> **Task details**: Select all lines in the records that include "each".

> **Data extract**:

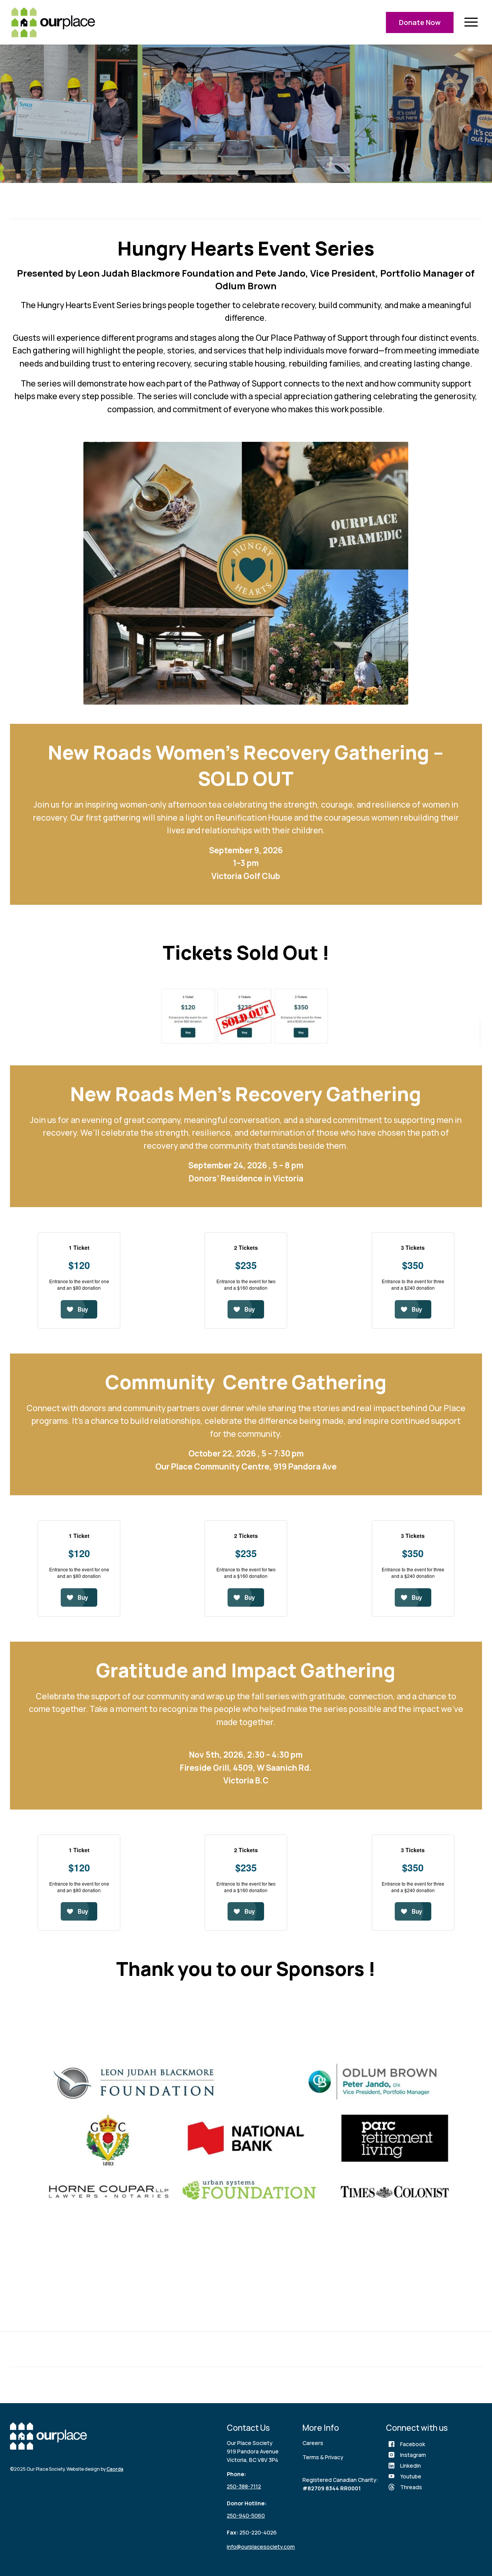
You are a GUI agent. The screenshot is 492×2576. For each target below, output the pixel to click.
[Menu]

--

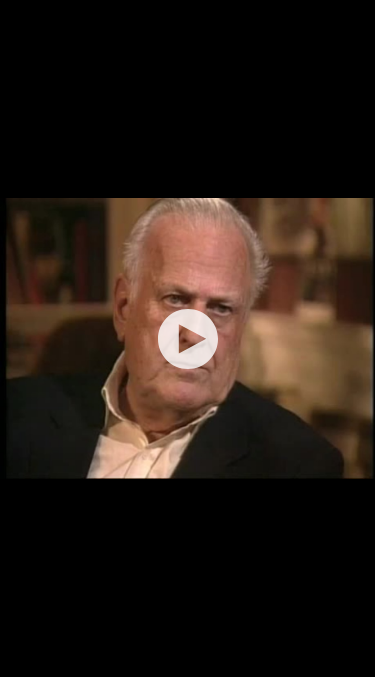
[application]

---

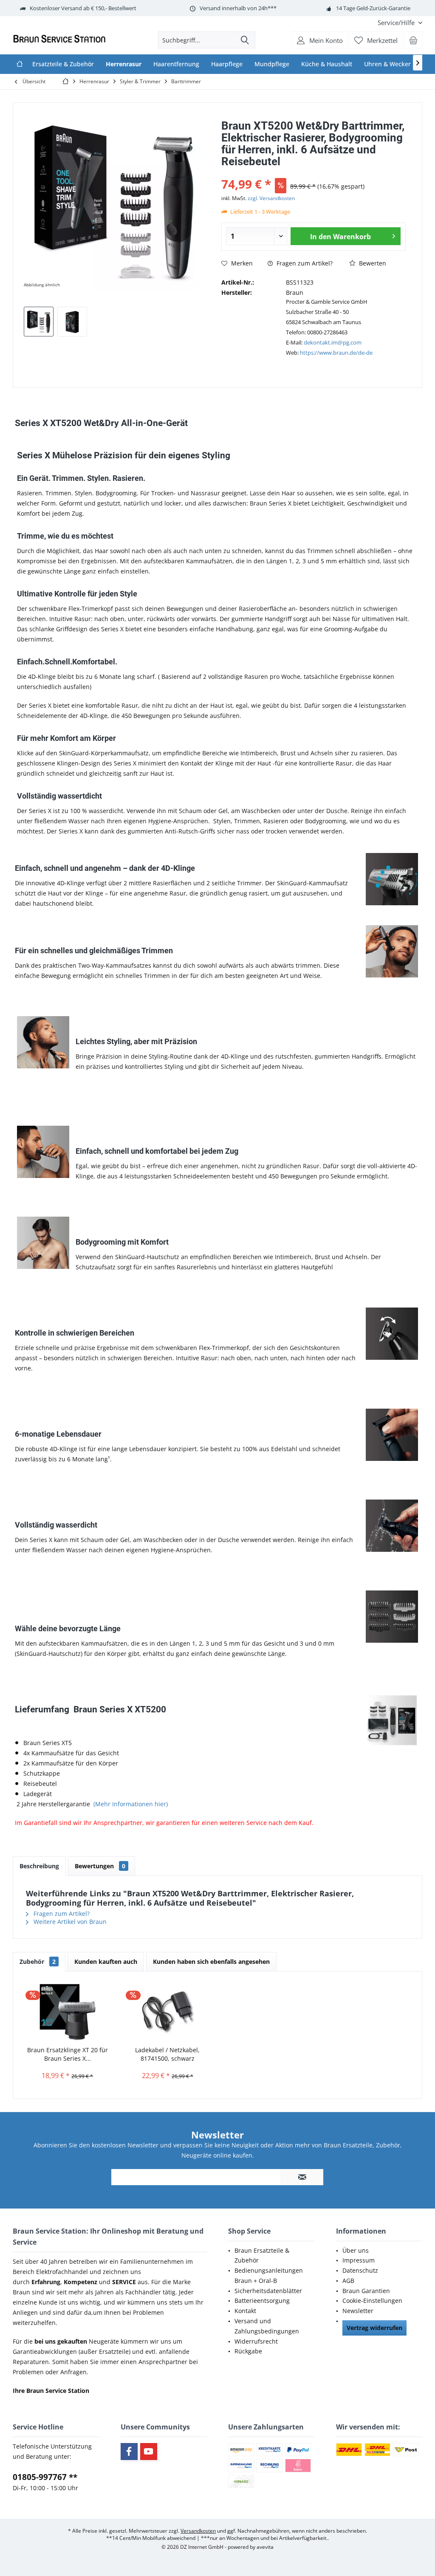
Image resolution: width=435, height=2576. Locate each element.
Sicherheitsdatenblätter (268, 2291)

> **Written solution**:
You are a GUI agent. The screenshot is 492×2576. For each target below, output the pixel to click.
Image resolution: width=435, height=2576. Locate each element.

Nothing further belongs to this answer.